Hanya itu yang mereka ucapkan. Meski sederhana, kata-kata itu menyiratkan kepedulian yang tak pernah berkurang.
Malam Terus Berjalan
Dwika mulai menguap, matanya tampak semakin berat. Mahesa memperhatikan layar, senyumnya mengembang tanpa sadar.
"Tidur aja, Wi. Aku temenin," kata Mahesa.
"Ngapain nemenin? Aku bisa tidur sendiri," balas Dwika, meski ia tak mematikan video call-nya.
Seiring waktu, suara Dwika mulai hilang, tergantikan oleh napas teraturnya yang menandakan ia telah tertidur. Mahesa tetap di sana, menatap layar ponselnya. Dalam hati, ia bergumam pelan, "Aku kangen. Aku sayang kamu. Tapi kenapa kita terlalu gengsi buat bilang itu?"
Esok Pagi
Saat matahari terbit, Mahesa terbangun dengan ponsel masih menyala di tangannya. Ia mengetik pesan: "P."
Balasan Dwika datang cepat. "Iya, kenapa?"
Mahesa tersenyum. Ia mengetik lagi: "Semangat hari ini."

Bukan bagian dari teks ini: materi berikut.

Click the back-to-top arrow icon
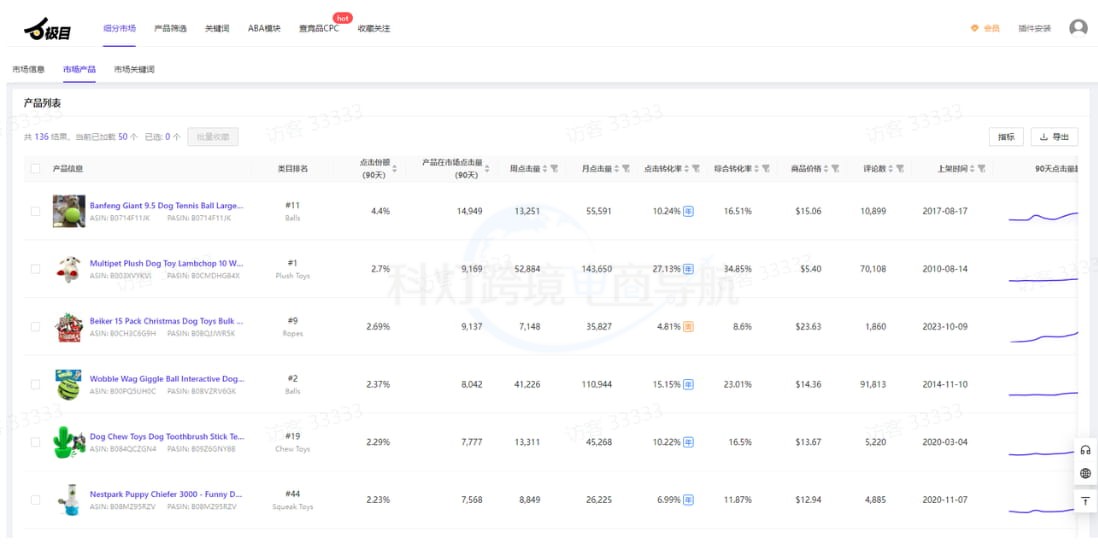This screenshot has width=1098, height=545. 1085,500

Dwika hanya membalas dengan singkat: "Iya, kamu juga."
Mungkin, bagi orang lain, hubungan mereka terlihat datar. Tapi Mahesa dan Dwika tahu, di balik pesan singkat itu, ada cinta yang mendalam. Cinta yang tidak perlu diungkapkan dengan kata-kata indah, karena kehadiran mereka di layar masing-masing sudah cukup untuk menguatkan hati.
Jarak memang memisahkan mereka, tapi cinta mereka tetap bertahan, meski tertahan oleh gengsi yang entah kapan akan runtuh.